Q&A with Cameron Nickels

Cameron C. Nickels of Staunton, Virginia is professor emeritus of English at James Madison University and the author of the recently published Civil War Humor. In his thorough account of wartime humor, Nickels studied broadsides, newspaper journalism, sheet music covers, lithographs, political cartoons, light verse, printed envelopes, comic valentines, humor magazines, and penny dreadfuls both from and for the Union and the Confederacy.

Below, Nickels offers commentary on the subject of his book.

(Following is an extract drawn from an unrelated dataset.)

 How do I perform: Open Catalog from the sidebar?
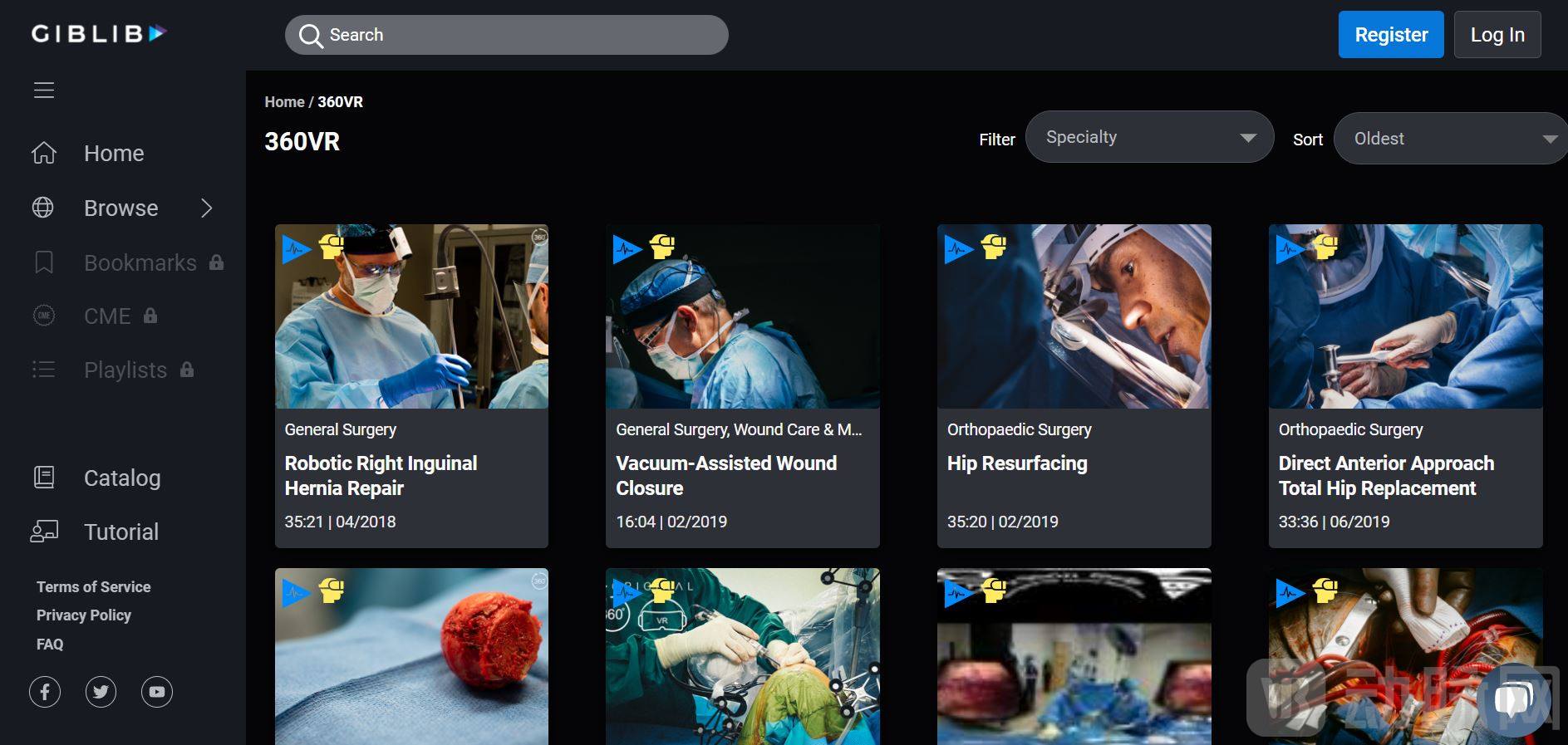[121, 478]
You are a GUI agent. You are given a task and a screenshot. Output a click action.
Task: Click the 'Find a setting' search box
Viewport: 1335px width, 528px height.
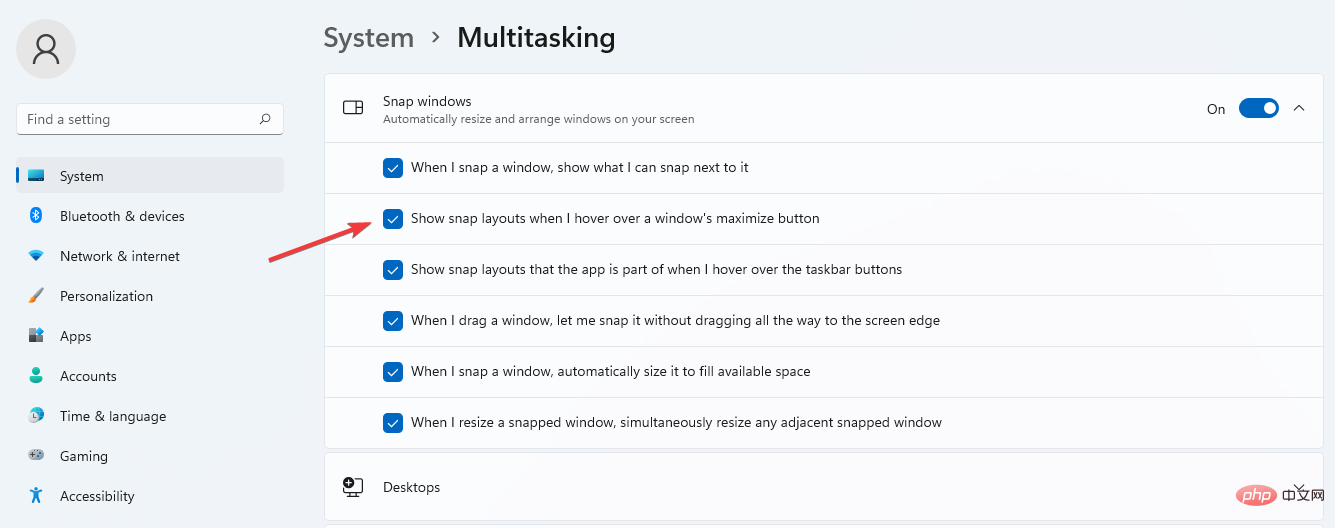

The title of your book, Civil War Humor, seems like a contradiction. What is humorous about war?
One of the things that humor does is to provide a way of coping with the vicissitudes of life by making them laughable. The outbreak of the Civil War dramatically altered all aspects of life North and South, and the mass media popular responded with what I call a “paper war” that shaped and mediated those changes in the popular imagination.

Humor about soldiers also provided comfort for those at home. The quip, “United we sleep, divided we freeze” appeared in newspapers on both sides, expressing with some wit a real hardship on the part of the soldiers but also an implicitly patriotic solidarity for survival that would comfort those on the home front.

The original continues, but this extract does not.